More bad news from the streaming world – Disney+ is clamping down on password sharing. As if regular price rises and the addition of adverts in the US weren't bad enough, the House of Mouse is now following Netflix in stopping users sharing their accounts with anyone outside their household. (Or should that be mousehold?) Which has made me take a long, hard look at the family finances.
Don't tell anyone, but I've been sharing a friend's account for going on three years now. And like many families up and down the country, we have to think carefully about whether we can afford yet another monthly outgoing, especially for something as superfluous as a streaming service.
The price is right
I'd hate to lose it. Disney+ has become one of our most-used apps. Not only is it one of the best streaming services for kids, with the full library of Bluey on hand to calm any tantrums (along with less edifying fare like Super Kitties and Spidey and His Amazing Friends), there's also plenty for grown-ups, like The Mandalorian, The Banshees of Inisherin, The Bear, Hamilton and WandaVision. No wonder it won a 2022 What Hi-Fi? Award. And I haven't paid a penny for it.
Which has been mostly great. I say mostly, because there is one niggle. It's a US account I'm sharing, which means the library doesn't match up with the UK Disney+. I searched in vain for Welcome to Wrexham, for example, before realising it's on Hulu in the US. I know, break out the tiny violin.
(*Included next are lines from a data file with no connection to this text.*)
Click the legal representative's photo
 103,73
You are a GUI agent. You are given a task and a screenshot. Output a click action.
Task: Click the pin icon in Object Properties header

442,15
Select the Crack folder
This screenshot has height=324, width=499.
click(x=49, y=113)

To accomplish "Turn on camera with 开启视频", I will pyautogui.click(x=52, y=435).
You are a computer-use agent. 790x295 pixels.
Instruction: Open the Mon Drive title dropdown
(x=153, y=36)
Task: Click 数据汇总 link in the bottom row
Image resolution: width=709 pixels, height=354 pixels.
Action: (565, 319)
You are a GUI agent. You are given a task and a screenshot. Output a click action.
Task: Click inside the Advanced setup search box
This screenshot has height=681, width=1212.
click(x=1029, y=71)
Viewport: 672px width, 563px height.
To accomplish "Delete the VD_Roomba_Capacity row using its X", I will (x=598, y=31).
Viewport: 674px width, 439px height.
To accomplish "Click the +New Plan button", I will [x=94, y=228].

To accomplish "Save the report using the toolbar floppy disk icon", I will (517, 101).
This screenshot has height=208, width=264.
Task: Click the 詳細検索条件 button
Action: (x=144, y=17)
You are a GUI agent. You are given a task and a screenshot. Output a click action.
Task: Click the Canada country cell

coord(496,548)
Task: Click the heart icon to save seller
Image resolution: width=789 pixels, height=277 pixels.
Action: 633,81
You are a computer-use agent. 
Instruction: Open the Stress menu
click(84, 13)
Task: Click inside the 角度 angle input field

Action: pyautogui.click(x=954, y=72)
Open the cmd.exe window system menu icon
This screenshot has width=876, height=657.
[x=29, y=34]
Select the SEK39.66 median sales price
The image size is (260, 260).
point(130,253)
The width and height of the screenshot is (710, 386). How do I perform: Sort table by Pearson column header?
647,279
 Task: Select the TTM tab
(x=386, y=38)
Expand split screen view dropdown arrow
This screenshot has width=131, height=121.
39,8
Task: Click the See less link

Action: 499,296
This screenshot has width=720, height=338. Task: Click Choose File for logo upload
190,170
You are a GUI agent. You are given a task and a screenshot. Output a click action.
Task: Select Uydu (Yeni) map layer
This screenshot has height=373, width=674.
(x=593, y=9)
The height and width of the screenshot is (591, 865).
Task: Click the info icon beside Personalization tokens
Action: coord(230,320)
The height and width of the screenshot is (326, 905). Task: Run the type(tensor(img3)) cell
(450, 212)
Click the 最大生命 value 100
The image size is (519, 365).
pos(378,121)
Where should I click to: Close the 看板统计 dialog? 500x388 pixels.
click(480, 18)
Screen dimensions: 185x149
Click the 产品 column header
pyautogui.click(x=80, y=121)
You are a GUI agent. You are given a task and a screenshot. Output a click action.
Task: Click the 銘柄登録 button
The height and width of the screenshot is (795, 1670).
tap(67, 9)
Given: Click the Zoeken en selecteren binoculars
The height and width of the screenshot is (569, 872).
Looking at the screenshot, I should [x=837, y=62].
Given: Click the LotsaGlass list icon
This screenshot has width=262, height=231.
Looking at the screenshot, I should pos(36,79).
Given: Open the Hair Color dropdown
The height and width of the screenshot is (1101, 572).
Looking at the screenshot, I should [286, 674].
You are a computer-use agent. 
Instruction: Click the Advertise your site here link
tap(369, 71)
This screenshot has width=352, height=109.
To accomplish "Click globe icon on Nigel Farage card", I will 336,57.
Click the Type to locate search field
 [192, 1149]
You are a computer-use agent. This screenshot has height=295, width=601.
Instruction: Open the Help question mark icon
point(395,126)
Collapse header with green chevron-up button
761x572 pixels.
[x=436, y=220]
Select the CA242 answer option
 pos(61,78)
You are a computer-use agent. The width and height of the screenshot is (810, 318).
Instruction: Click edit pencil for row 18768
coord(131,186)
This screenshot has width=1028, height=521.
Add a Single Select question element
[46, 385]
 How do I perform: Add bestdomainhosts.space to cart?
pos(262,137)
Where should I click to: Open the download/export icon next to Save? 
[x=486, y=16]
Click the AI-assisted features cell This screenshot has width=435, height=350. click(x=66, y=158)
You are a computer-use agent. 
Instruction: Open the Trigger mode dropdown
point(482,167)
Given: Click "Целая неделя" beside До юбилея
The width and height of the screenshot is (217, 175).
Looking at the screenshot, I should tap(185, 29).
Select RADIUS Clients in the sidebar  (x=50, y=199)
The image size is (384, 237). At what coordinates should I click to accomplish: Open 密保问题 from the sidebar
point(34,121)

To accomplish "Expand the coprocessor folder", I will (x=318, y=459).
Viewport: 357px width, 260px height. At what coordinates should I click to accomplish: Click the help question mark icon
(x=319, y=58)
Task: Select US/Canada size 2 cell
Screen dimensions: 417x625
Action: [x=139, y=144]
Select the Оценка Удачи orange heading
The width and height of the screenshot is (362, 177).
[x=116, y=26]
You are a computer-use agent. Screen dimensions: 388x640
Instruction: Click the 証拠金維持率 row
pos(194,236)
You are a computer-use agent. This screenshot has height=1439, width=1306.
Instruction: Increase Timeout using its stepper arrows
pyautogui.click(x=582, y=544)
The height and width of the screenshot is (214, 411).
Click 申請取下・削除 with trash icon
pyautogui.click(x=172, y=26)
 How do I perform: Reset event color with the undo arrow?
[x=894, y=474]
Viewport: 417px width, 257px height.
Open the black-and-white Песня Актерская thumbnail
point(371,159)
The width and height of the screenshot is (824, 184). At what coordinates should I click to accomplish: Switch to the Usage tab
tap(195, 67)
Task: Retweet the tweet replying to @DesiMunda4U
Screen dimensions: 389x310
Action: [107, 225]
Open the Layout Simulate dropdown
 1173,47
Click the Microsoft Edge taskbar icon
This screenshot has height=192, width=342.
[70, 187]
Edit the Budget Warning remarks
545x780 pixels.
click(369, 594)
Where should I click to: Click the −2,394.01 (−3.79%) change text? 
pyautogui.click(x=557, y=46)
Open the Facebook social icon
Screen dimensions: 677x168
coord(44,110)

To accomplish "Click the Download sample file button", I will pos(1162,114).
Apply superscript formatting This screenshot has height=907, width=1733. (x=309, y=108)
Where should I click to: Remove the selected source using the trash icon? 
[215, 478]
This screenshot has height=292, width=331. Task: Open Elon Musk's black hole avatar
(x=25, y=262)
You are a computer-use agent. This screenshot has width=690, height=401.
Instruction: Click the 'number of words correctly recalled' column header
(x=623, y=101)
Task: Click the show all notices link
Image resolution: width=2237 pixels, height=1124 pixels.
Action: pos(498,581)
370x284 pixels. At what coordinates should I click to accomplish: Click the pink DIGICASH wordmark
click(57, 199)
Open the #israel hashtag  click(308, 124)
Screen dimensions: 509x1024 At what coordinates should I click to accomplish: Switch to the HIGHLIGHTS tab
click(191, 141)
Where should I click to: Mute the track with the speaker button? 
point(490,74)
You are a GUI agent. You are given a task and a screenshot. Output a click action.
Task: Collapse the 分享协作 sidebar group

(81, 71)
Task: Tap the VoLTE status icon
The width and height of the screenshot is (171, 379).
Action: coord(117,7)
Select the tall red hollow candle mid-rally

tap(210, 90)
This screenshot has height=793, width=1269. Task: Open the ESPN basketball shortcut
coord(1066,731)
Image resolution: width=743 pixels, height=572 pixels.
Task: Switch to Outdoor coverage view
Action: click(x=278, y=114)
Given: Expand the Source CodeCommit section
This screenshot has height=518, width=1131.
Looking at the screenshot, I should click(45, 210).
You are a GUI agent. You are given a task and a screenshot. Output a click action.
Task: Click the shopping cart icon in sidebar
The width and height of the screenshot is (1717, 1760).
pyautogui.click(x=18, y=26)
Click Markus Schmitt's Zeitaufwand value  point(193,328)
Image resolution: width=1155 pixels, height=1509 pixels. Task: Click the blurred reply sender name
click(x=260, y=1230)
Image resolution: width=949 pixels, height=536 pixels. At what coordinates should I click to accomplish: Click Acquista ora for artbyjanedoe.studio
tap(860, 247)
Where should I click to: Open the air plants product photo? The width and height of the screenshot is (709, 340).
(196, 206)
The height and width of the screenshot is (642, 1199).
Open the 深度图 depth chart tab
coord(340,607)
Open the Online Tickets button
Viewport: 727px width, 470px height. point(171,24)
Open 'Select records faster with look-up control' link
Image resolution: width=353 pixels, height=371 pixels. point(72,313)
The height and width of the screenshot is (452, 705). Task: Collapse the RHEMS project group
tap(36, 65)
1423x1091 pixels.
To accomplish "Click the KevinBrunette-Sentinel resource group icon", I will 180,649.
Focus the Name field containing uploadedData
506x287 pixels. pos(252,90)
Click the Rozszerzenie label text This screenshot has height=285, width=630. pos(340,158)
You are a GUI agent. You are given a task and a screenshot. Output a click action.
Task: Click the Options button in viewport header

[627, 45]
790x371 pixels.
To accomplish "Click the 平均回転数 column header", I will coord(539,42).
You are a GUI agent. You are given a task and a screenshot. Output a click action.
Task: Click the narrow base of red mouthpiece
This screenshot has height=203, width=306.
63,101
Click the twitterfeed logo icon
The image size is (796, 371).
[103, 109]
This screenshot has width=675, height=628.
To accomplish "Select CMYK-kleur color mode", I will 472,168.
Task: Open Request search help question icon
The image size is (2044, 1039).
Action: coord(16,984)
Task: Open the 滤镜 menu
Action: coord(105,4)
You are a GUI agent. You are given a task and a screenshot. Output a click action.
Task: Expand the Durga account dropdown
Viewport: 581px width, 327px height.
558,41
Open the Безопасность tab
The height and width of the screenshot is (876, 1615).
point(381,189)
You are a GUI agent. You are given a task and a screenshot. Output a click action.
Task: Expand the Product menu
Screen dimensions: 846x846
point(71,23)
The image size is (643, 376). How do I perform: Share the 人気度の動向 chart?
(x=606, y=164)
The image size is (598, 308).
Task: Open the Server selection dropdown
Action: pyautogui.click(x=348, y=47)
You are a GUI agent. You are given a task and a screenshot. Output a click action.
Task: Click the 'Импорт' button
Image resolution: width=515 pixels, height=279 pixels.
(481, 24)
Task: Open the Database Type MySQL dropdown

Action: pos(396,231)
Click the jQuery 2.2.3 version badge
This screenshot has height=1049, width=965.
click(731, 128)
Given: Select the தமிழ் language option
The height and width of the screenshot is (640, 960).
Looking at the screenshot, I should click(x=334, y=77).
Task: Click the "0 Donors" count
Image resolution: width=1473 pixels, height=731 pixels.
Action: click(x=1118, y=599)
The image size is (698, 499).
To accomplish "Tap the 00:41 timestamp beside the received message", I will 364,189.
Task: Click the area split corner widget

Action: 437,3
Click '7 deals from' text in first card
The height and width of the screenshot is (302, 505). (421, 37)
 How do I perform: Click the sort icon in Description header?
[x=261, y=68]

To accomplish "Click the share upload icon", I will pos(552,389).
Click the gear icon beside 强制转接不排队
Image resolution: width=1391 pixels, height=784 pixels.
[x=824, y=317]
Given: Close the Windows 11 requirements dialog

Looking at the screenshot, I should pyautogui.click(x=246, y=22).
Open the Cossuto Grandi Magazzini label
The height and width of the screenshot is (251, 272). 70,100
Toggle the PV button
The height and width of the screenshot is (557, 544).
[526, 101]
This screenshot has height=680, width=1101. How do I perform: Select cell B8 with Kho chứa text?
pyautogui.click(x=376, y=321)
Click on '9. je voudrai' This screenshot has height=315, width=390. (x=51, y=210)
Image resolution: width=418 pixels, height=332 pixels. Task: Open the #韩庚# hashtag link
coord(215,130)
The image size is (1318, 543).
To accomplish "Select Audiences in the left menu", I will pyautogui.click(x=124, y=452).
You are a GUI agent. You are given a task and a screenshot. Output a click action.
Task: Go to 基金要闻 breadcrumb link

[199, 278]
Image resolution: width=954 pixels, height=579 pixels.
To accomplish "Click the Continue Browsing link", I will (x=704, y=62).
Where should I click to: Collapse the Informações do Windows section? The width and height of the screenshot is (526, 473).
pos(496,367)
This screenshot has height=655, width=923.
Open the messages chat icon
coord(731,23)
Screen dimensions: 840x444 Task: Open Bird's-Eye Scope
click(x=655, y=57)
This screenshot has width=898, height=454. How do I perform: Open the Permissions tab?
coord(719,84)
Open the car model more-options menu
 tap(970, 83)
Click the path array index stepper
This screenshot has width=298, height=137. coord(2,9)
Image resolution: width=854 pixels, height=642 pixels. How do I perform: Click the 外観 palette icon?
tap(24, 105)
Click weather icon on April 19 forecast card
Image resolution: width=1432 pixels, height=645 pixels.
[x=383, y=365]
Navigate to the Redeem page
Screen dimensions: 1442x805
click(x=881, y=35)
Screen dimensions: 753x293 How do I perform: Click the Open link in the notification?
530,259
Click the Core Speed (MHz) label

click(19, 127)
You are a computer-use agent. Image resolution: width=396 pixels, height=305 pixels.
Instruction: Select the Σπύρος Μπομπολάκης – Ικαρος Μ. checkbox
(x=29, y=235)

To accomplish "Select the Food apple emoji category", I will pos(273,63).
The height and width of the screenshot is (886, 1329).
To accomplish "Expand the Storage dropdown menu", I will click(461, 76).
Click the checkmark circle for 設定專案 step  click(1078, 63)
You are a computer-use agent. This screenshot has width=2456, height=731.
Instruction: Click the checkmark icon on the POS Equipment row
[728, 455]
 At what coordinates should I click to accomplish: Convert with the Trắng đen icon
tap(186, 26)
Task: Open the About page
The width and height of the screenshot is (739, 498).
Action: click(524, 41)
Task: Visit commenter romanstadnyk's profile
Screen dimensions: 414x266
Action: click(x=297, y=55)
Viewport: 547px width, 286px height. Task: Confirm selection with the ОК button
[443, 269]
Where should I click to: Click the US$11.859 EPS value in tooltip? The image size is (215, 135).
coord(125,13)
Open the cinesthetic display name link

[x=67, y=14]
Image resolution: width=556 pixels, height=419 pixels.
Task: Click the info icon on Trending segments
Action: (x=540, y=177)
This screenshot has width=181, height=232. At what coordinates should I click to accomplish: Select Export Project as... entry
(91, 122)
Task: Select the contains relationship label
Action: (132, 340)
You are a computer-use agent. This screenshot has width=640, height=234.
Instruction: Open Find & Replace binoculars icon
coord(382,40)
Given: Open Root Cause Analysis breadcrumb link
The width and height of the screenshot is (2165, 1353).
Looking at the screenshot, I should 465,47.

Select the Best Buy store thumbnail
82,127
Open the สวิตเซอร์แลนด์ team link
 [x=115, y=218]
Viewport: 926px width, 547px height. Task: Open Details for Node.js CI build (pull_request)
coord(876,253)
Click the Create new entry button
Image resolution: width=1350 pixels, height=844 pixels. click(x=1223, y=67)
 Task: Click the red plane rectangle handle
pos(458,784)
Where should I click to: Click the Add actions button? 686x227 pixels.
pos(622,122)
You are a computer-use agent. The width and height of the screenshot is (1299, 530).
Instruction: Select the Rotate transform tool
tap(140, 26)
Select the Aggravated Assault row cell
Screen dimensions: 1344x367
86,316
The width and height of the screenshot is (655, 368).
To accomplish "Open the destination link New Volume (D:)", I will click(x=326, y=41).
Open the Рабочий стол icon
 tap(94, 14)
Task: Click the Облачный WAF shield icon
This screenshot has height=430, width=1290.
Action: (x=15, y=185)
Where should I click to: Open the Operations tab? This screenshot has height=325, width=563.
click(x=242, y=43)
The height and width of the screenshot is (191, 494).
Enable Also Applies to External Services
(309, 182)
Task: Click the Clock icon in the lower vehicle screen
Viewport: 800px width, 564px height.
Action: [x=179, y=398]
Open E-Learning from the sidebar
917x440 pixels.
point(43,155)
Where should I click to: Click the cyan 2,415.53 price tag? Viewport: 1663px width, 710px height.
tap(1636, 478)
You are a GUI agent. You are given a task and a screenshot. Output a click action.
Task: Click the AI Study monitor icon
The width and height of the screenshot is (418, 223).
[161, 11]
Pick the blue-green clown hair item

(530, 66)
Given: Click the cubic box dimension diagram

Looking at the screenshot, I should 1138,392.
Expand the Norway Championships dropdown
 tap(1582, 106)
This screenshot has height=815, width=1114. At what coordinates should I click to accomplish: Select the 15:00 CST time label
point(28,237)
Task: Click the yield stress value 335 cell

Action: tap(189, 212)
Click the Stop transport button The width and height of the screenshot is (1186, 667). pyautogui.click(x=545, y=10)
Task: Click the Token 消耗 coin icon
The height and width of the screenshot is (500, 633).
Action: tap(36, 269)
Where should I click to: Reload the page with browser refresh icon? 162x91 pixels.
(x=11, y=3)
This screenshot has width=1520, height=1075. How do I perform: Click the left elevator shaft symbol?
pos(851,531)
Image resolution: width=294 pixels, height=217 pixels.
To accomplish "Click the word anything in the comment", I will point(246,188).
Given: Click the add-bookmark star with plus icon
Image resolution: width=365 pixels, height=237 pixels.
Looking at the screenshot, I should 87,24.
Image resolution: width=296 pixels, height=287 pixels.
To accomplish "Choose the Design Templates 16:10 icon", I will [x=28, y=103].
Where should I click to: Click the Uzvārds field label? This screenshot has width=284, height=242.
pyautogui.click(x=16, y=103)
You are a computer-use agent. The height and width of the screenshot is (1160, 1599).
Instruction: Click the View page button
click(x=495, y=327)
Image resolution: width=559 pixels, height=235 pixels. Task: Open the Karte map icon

Over the years, I reckon I've saved over £200 thanks to password sharing. But the gravy train could soon be derailed.
No free lunch
Disney's CEO Bob Iger recently revealed the firm was "actively exploring" ways to stop password sharing (via The Motley Fool). It's hardly surprising. Netflix made the same move earlier this summer – now, if you want to share your account with someone outside your household, you have to add them as a separate member for £4.99 / $7.99 / AU$7.99 a month. And it paid off. Since the move, Netflix added nearly 6 million extra customers. Is it any wonder Disney+ wants to do the same?
The one upside is that Disney's crackdown will take some time to implement. Iger said the firm will update its policies later this year, and "roll out tactics to drive monetization sometime in 2024".
But it likely won't happen until the year after.
"In calendar '24, we're going to get at this issue," Iger went on. "And so while it is likely you'll see some impact in calendar '24, it's possible that we won't be complete or the work will not be completed within the calendar year."
In other words, it probably won't ban password sharing until 2025. Which gives me a year and some change to try and rebalance the family finances.
A bubble about to burst?
I wonder how many other households are having similar conversations. We currently have Sky Q with Netflix, Prime Video as part of Amazon Prime and Disney+, yet the majority of our viewing is still the terrestrial channels. Add Apple TV+ for completeness, and the costs soon add up – you could be looking at a monthly bill of around £60. And that's not including some of the lesser known services like Mubi, Shudder and Crunchyroll.
You don't need me to tell you that despite inflation falling, everything is still getting more expensive (including essentials like petrol, energy prices and food) just at a slower rate. With streaming services also putting up prices, something has to give.
Just in the UK, Netflix has raised its prices six times in seven years, and as recent industry moves have shown, where Netflix leads the others tend to follow. Streamers promised us a radical new world of entertainment, and while their rapid rise has reshaped the televisual landscape, I wonder if we're living through more of a bubble than a bona fide revolution. They're already adding adverts and stopping password sharing, which were two of the biggest draws to streaming in the first place. How long is the current model sustainable?